Microenvironmental Regulation of Telomerase Isoforms in Human Embryonic Stem Cells

Recent evidence points to extra-telomeric, noncanonical roles for telomerase in regulating stem cell function. In this study, human embryonic stem cells (hESCs) were cultured in 20% or 2% O 2 microenvironments for up to 5 days and evaluated for telomerase reverse transcriptase (TERT) expression and telomerase activity. Results showed increased cell survival and maintenance of the undifferentiated state with elevated levels of nuclear TERT in 2% O 2 -cultured hESCs despite no significant difference in telomerase activity compared with their high-O 2 -cultured counterparts.

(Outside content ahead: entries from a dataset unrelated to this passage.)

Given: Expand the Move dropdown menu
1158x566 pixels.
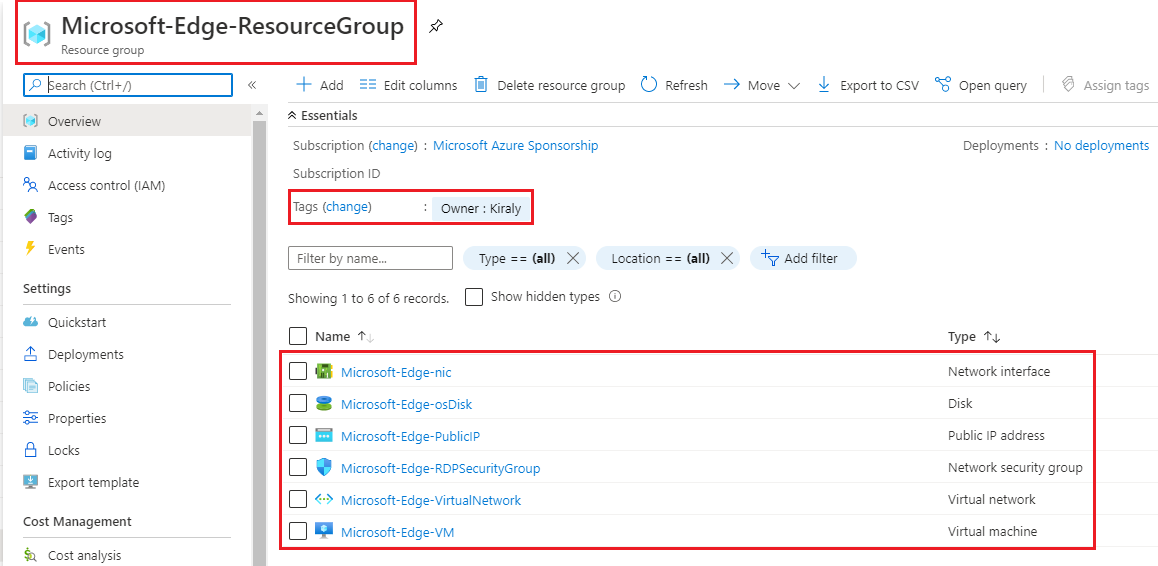Looking at the screenshot, I should [x=793, y=86].
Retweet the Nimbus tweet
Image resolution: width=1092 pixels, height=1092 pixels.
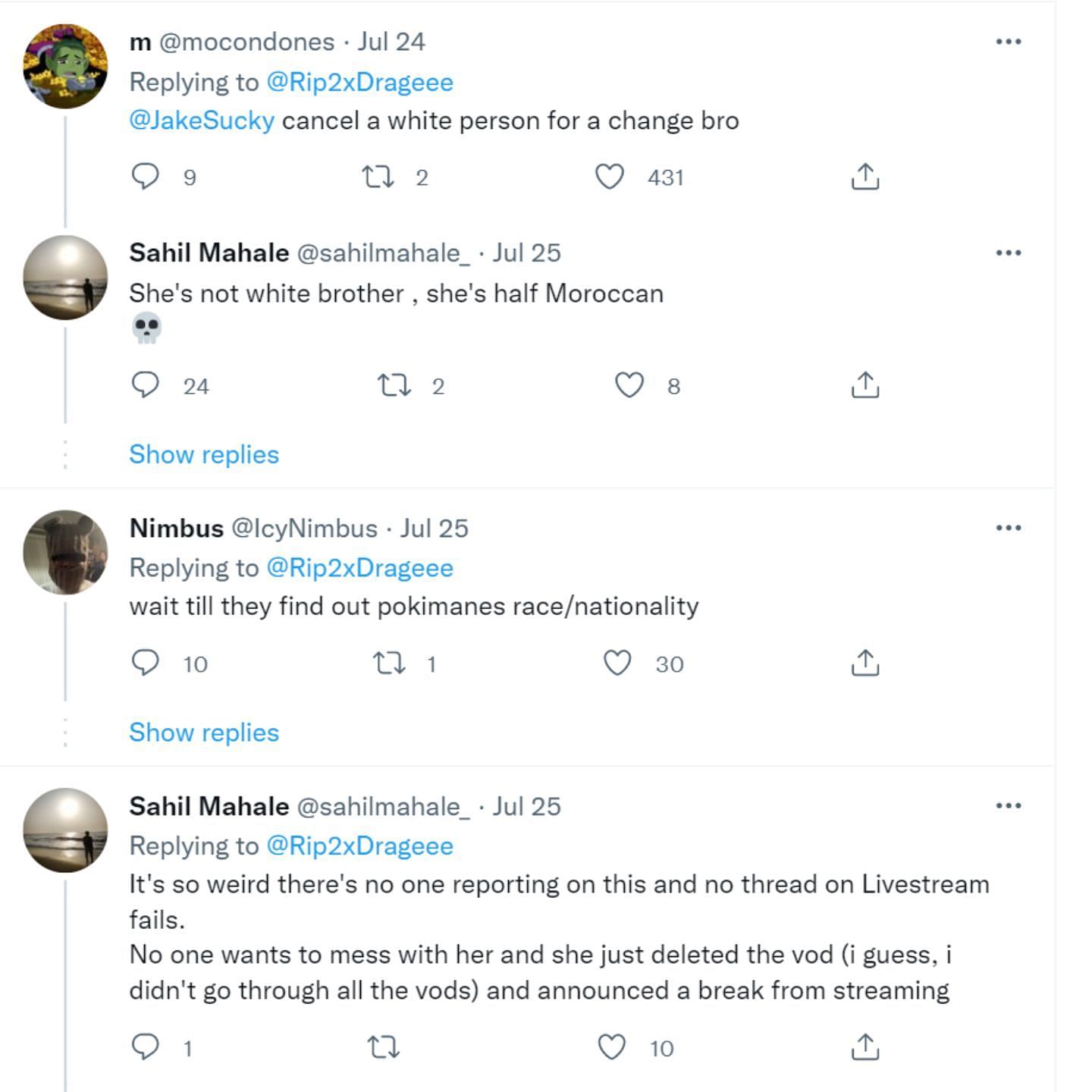390,664
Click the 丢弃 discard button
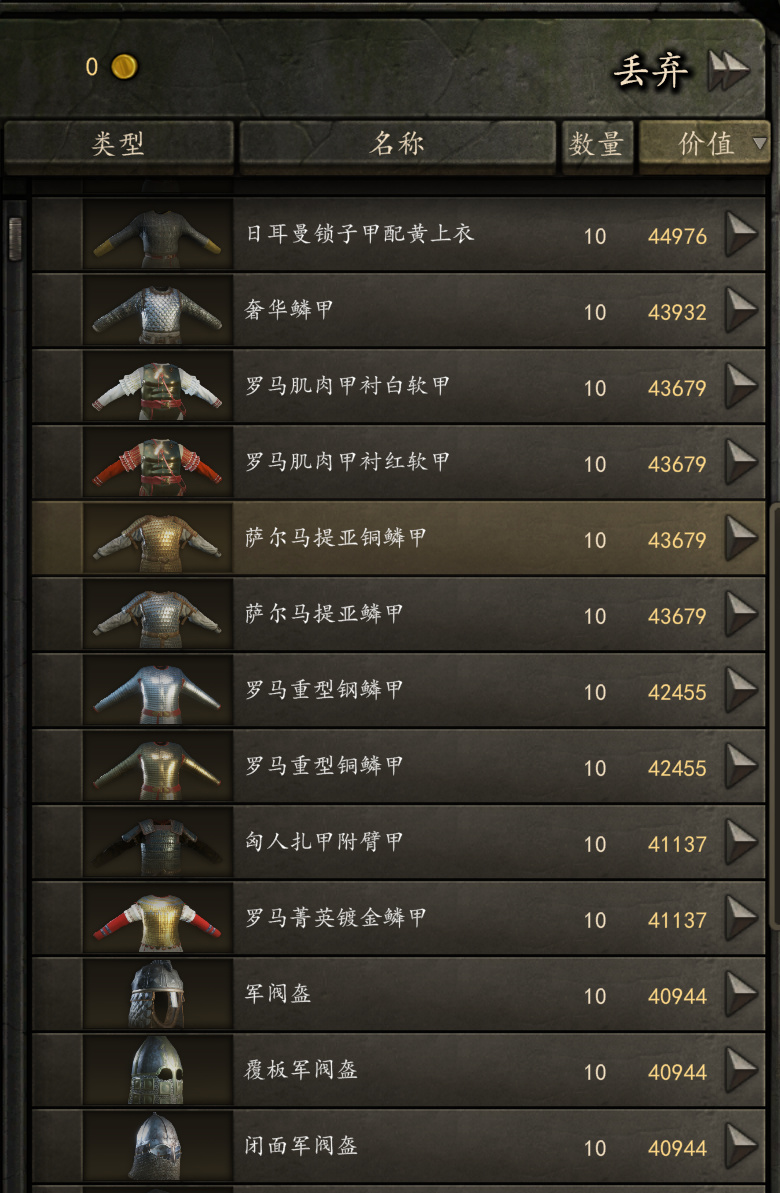Viewport: 780px width, 1193px height. [x=651, y=72]
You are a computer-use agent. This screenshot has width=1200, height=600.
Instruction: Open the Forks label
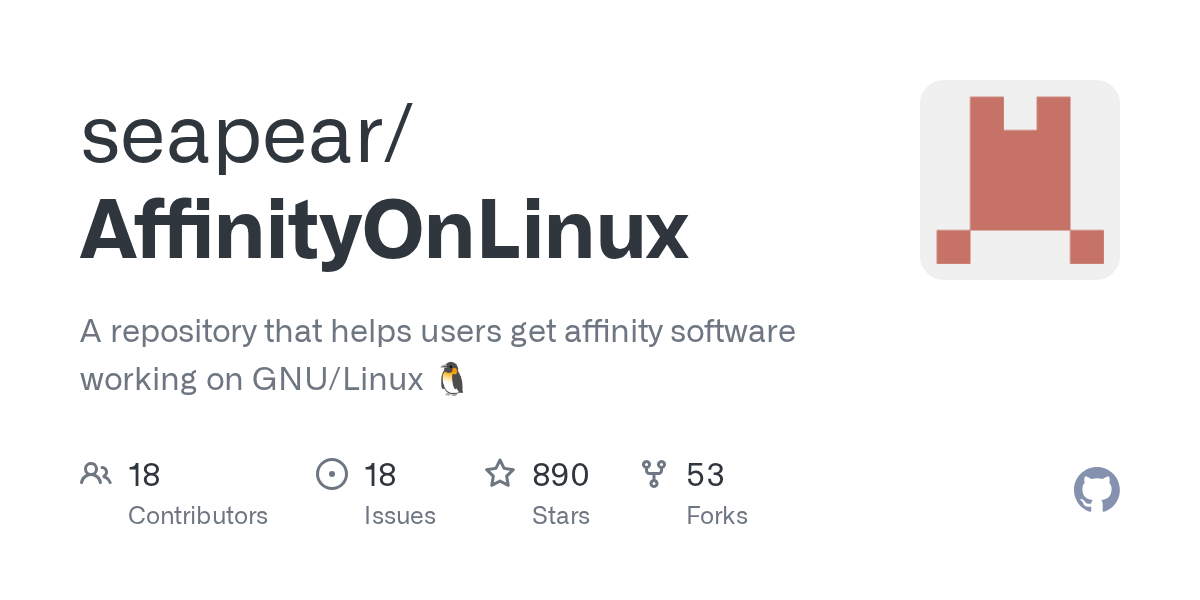tap(717, 516)
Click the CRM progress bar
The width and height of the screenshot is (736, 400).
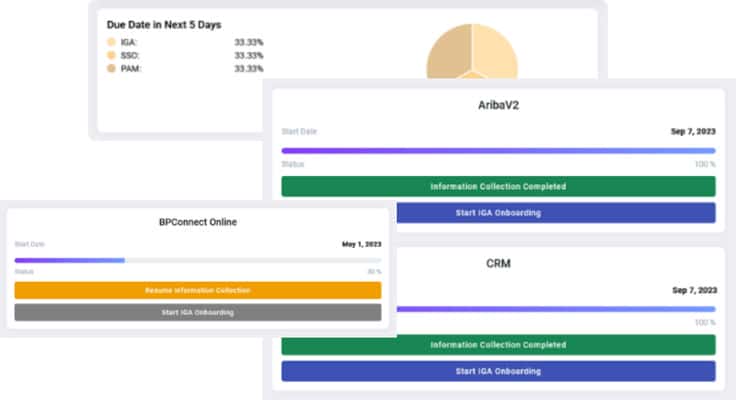click(550, 309)
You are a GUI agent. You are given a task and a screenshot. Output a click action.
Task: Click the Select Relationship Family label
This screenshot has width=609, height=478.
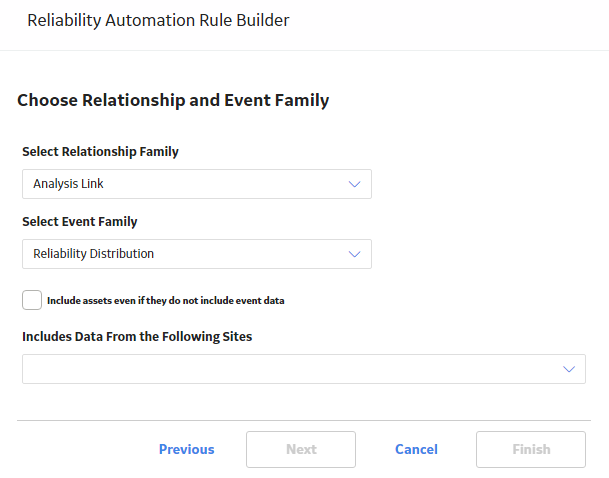tap(100, 151)
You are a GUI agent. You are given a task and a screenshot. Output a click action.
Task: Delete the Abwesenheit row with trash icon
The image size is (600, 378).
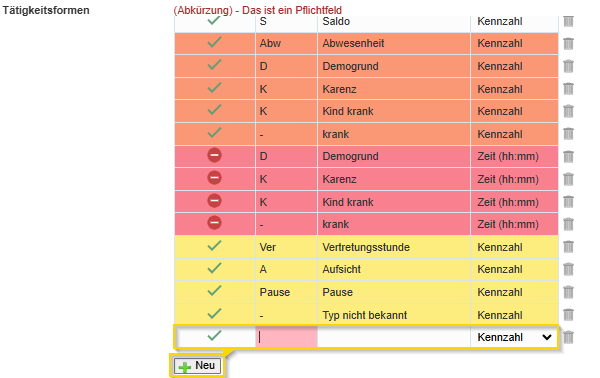point(568,43)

Pharmacological inhibition of telomerase activity using a synthetic tea catechin resulted in spontaneous hESC differentiation, while telomerase inhibition with a phosphorothioate oligonucleotide telomere mimic did not. Reverse transcription polymerase chain reaction (RT-PCR) analysis revealed variations in transcript levels of full-length and alternate splice variants of TERT in hESCs cultured under varying O 2 atmospheres. Steric-blocking of Δα and Δβ hTERT splicing using morpholino oligonucleotides altered the hTERT splicing pattern and rapidly induced spontaneous hESC differentiation that appeared biased toward endomesodermal and neuroectodermal cell fates, respectively. Together, these results suggest that post-transcriptional regulation of TERT under varying O 2 microenvironments may help regulate hESC survival, self-renewal, and differentiation capabilities through expression of extra-telomeric telomerase isoforms.